Given the mix of organic materials known to be available in the moon’s atmosphere, and conditions believed to exist on the surface, Titan could turn out to be a "good reaction crucible" for birthing biomolecules, says Lunine, a professor at the University of Arizona in Tucson and chair of the university’s theoretical astrophysics program. If a transient heat source caused liquid water to become available, the otherwise frozen giant would provide an extensive surface area and long reaction times for these molecules to form. When the water refroze, it would provide excellent preservation for these starting materials for life.
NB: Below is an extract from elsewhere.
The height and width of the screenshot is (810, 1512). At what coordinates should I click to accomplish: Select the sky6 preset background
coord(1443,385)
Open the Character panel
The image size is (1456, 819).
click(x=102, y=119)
Titan’s thick atmosphere as well as its frigidity should keep safe any organics preserved in this way, Lunine says. Any ultraviolet and cosmic rays that reached Titan’s atmosphere would "tend to break up polymers, and form radicals not good for building up biopolymers." But, he points out, "Titan’s surface is shielded from most UV and cosmic rays, so stuff polymerizing there doesn’t get destroyed."

The Huygens probe is geared primarily towards sampling the atmosphere. "Anything else will be gravy," Lunine says. The probe is equipped to take measurements and record images for up to a half an hour on the surface. But the probe has no legs, so when it sets down on Titan’s surface its orientation will be random. And its landing may not be by a site bearing organics.

Still, the Cassini-Huygens mission should provide a wealth of data to guide a future, more mobile probe to a likely site on Titan for mining samples of biomolecules. "The strategy would be to look for places, like impact craters," Lunine says, that are "good places to look for evolved organic chemistry."